Although heparin has been used as an anticoagulant for many years and was deemed generally safe and effective as the priming anticoagulant for the integrated ECP device considered in this analysis,5-7 any findings suggesting possible improvements in device performance are of particular interest. The data from the current study indicate that citrate-based anticoagulants are similar to heparin, suggesting that citrate­based anticoagulants may be used in place of heparin without risking decreased device performance. This may be of particular interest for clinicians treating patients with a contraindication for heparin. In fact, the reduced variability in photoactivation time may suggest that citrate-based anticoagulants could improve ECP device performance as compared with heparin.
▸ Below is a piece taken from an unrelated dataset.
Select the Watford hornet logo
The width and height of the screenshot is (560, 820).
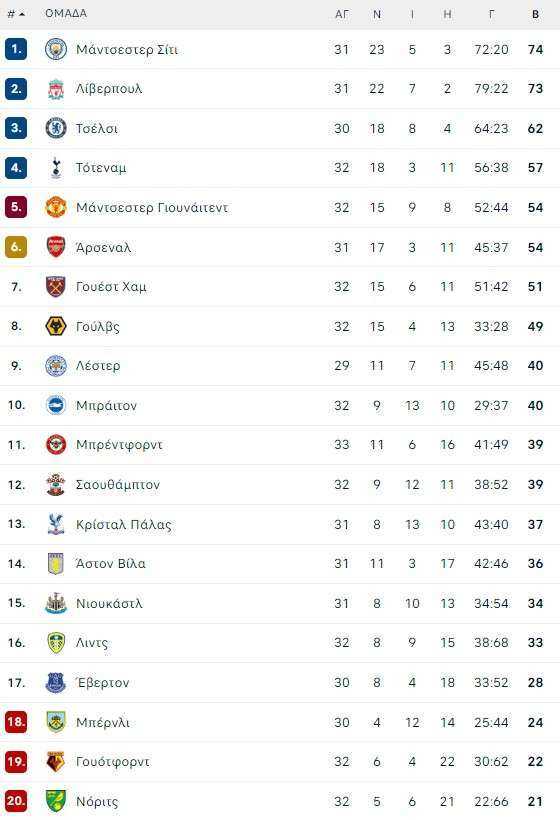click(x=55, y=761)
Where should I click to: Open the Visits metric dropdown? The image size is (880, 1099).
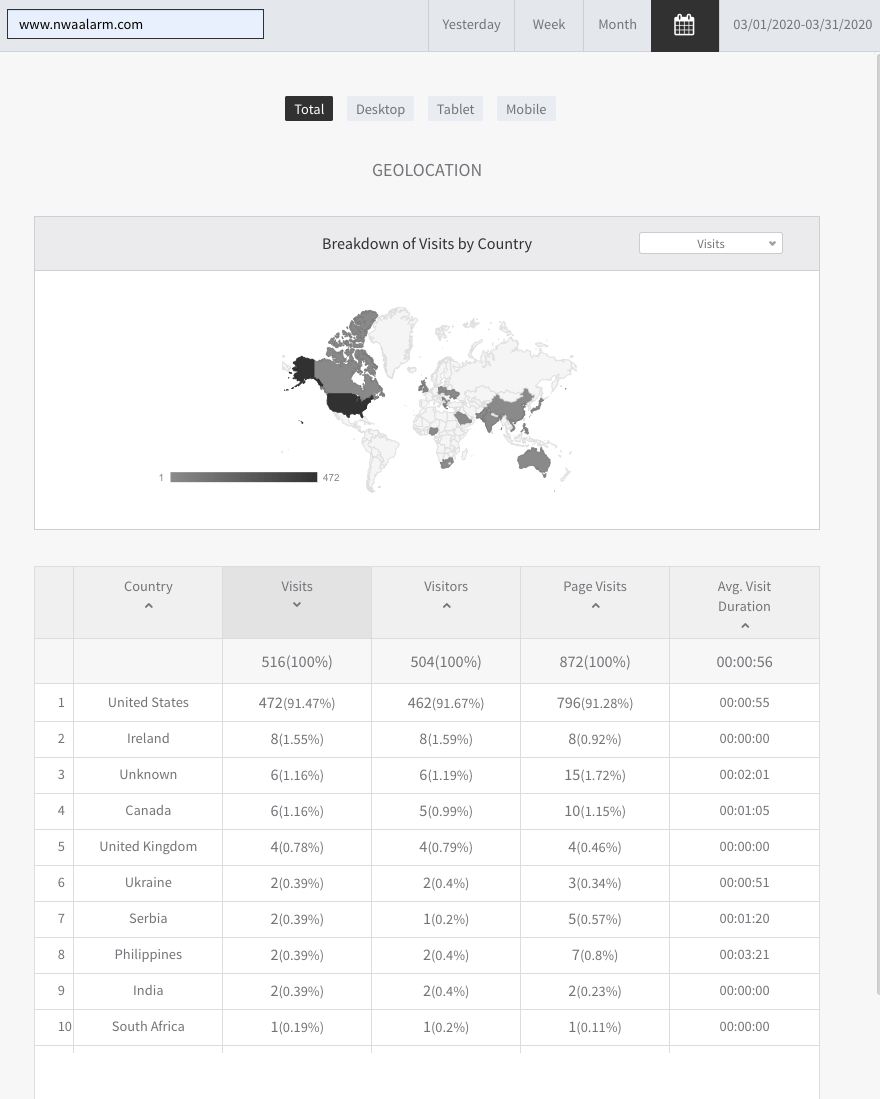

Investigation into optimizing the duration of and variability between ECP treatments is important for both patients and device operators; further research into the differences in device performance and patient outcomes with different anticoagulants and in different geographical regions is needed.
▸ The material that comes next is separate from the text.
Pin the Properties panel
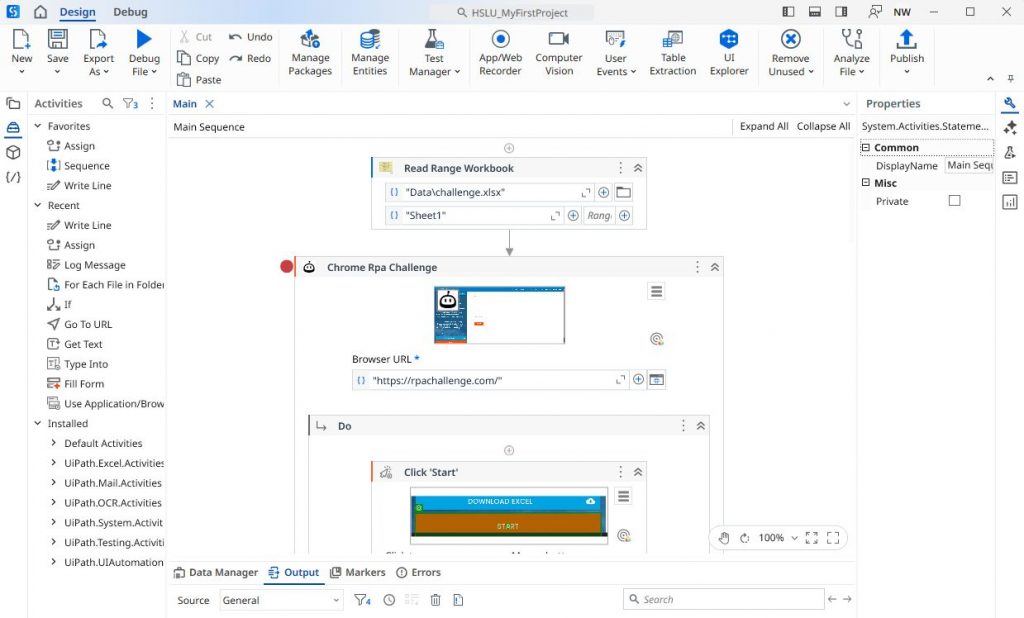This screenshot has width=1024, height=618. 1011,80
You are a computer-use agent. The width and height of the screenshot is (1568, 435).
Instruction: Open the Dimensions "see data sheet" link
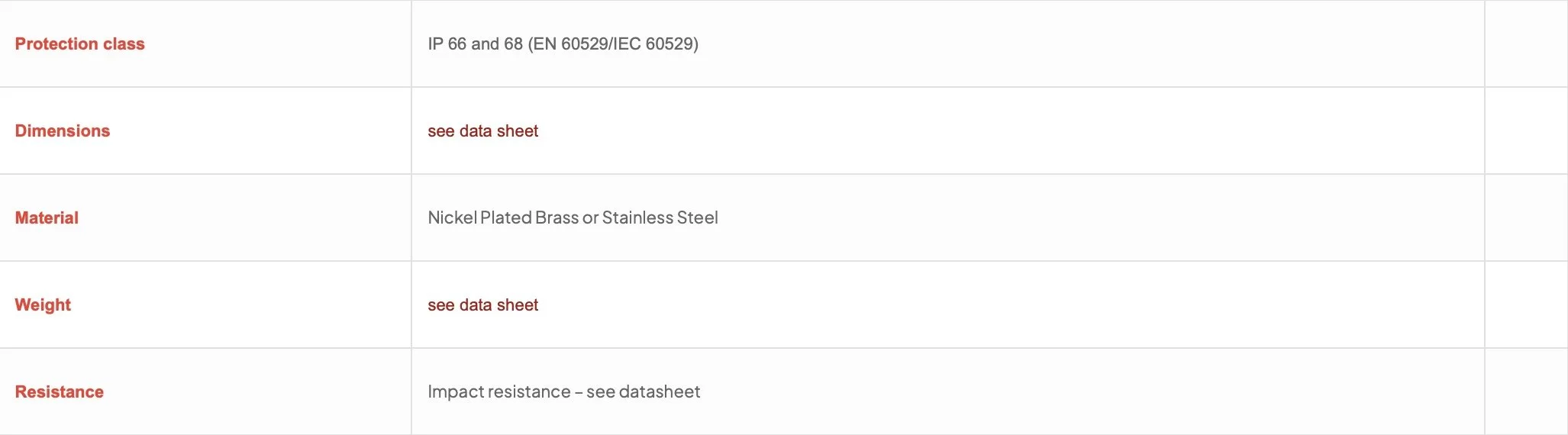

4.1 Strengths and limitations

This analysis provides results based on a large data set that reflects the real-world implementation of ECP across the US. Due to the nature of real-world trials, studies may have been confounded by a possible imbalance in covariates. For instance, the choice of needle mode, anticoagulant and operator intervention to terminate buffy coat collection were often mostly based on operator preference and not a randomized parameter. The reason for operator intervention of buffy coat collection was also not collected. Some clinical data, such as adverse reactions, were also not included. As such, we cannot draw conclusions on how the use of different anticoagulants may affect patient outcomes. Moreover, as limited demographic data were collected, the potential influence of patient demographics, such as weight and age, on anticoagulant use cannot be established. Further research investigating patient-specific differences in anticoagulant use is needed. Furthermore, as photoactivation time is highly dependent on treatment volume and hematocrit, future research should assess the impact of these parameters on the results. Finally, all data analyzed pertain to the use of a specific integrated ECP technology and thus the results discussed are not meant to be applicable to other ECP devices and systems.

5 CONCLUSIONS

In this retrospective analysis, we compared the performance of one ECP system when using ACDA or heparin as the anticoagulant. Our results demonstrated that overall, ECP procedure duration, buffy coat collection time, and photoactivation time were similar among both groups regardless of the needle mode used in the procedure. Interestingly, reduced variability of photoactivation time irrespective of the needle mode used and operator intervention rates was observed with ACDA use. Data from this study suggest that from a device performance perspective, ACDA performance was generally similar to heparin, although ACDA was associated with potential benefits over heparin based on the observed reductions in both treatment duration and photoactivation time if the ECP device was operated automatically without operator intervention in the collection of buffy coat with the ECP system considered in this analysis.

FUNDING INFORMATION

This study was funded by Mallinckrodt Pharmaceuticals.

CONFLICT OF INTEREST STATEMENT

Laura S. Connelly-Smith and James Griffin have nothing to disclose. Albert T. Leung and Francesca Gennari are employees of Mallinckrodt Pharmaceuticals.

ETHICS APPROVAL

As patient level data were not collected and the device-related data collected were anonymous, IRB approval was not required.